Ein häufiger Fehler beim Stehenden einarmigen Kurzhantel-Überkopfstrecken ist das Abspreizen des Ellbogens zur Seite, was die Trizepsisolation mindert und die Schulter stärker belastet. Auch das Bewegen des Oberarms statt nur des Unterarms reduziert die Effektivität für den Trizeps. Achte zudem darauf, kein Hohlkreuz zu bilden, indem du den Rumpf fest anspannst. Eine zu schnelle oder unkontrollierte Ausführung führt oft dazu, dass der Schwung genutzt wird, statt die Muskeln arbeiten zu lassen.
Wie viele Wiederholungen und Sätze sind beim Stehenden einarmigen Kurzhantel-Überkopfstrecken sinnvoll?
Für den Muskelaufbau (Hypertrophie) sind beim Stehenden einarmigen Kurzhantel-Überkopfstrecken in der Regel 8 bis 12 Wiederholungen pro Satz empfehlenswert. Wenn dein Fokus auf Kraft liegt, können 5 bis 8 Wiederholungen passender sein. Für die muskuläre Ausdauer eignen sich auch höhere Wiederholungszahlen von 12 bis 15. Typischerweise werden 3 bis 4 Sätze pro Trainingseinheit durchgeführt, abhängig von deinem individuellen Trainingsplan und deinem Leistungsniveau.
Welche Alternativen gibt es zum Stehenden einarmigen Kurzhantel-Überkopfstrecken?
Wenn du nach Alternativen zum Stehenden einarmigen Kurzhantel-Überkopfstrecken suchst, gibt es verschiedene Übungen, die ebenfalls den Trizeps effektiv trainieren.
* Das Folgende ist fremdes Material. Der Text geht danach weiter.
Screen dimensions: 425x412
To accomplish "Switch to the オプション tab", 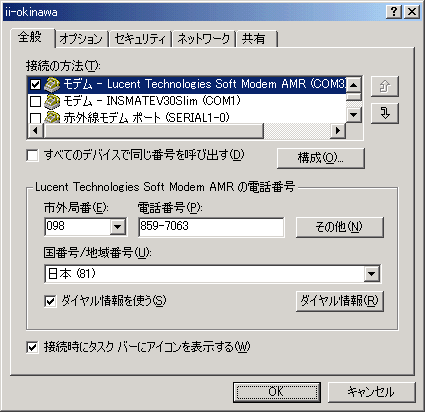I will click(81, 39).
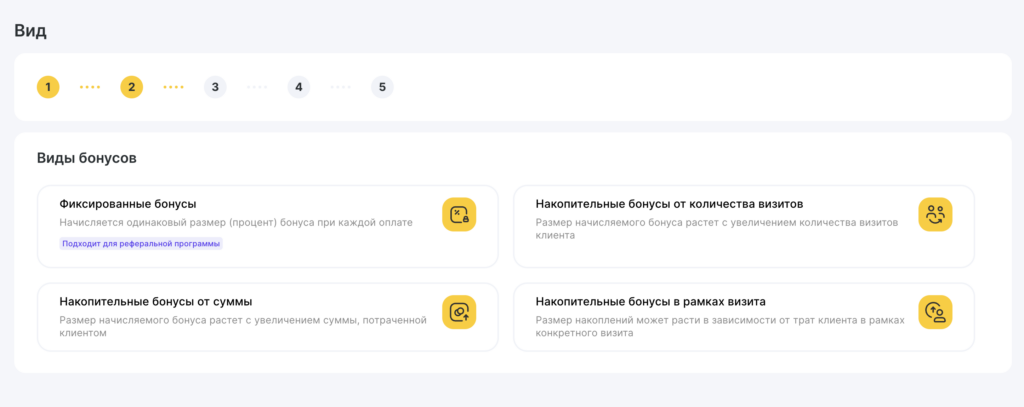Jump to step 3 in the stepper
Image resolution: width=1024 pixels, height=407 pixels.
pyautogui.click(x=215, y=87)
Dazu gehören das Kabelzug einarmiges Trizepsstrecken stehend, das Kurzhantel Trizepsdrücken stehend, das Einarmige sitzende Kurzhantel-Trizepsstrecken über Kopf im Untergriff sowie die Langhantel French Press. Jede dieser Übungen bietet eine etwas andere Belastungskurve oder erfordert unterschiedliches Equipment, um den Trizeps zu fordern.
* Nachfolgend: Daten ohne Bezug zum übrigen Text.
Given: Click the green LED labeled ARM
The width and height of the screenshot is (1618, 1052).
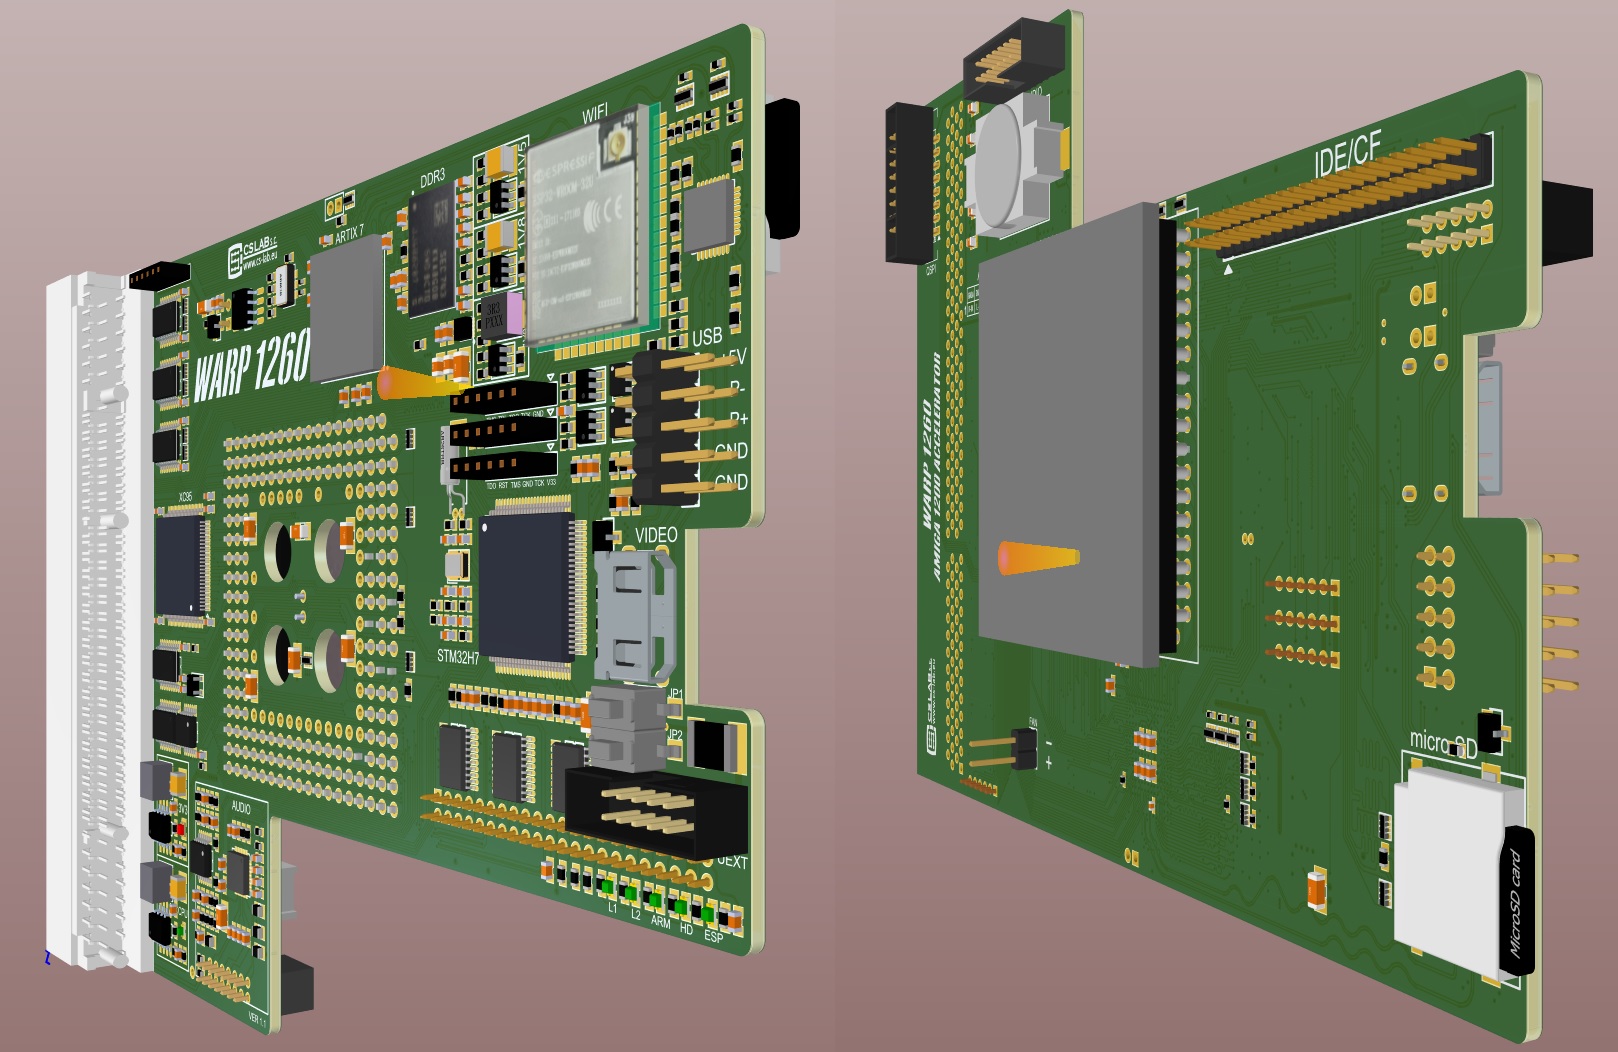Looking at the screenshot, I should [x=655, y=900].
Für welche Trainingsziele eignet sich das Stehende einarmige Kurzhantel-Überkopfstrecken?
Das Stehende einarmige Kurzhantel-Überkopfstrecken eignet sich hervorragend für das Ziel des Muskelaufbaus (Hypertrophie) im Trizeps, da es eine gute Isolation dieses Muskels ermöglicht. Es kann auch zur Steigerung der Kraft in der Armstreckung beitragen, insbesondere im oberen Bewegungsbereich. Durch die einarmige Ausführung kann es zudem helfen, muskuläre Dysbalancen zwischen den Armen auszugleichen und die Rumpfstabilität durch die Notwendigkeit der Stabilisierung des Körpers zu verbessern.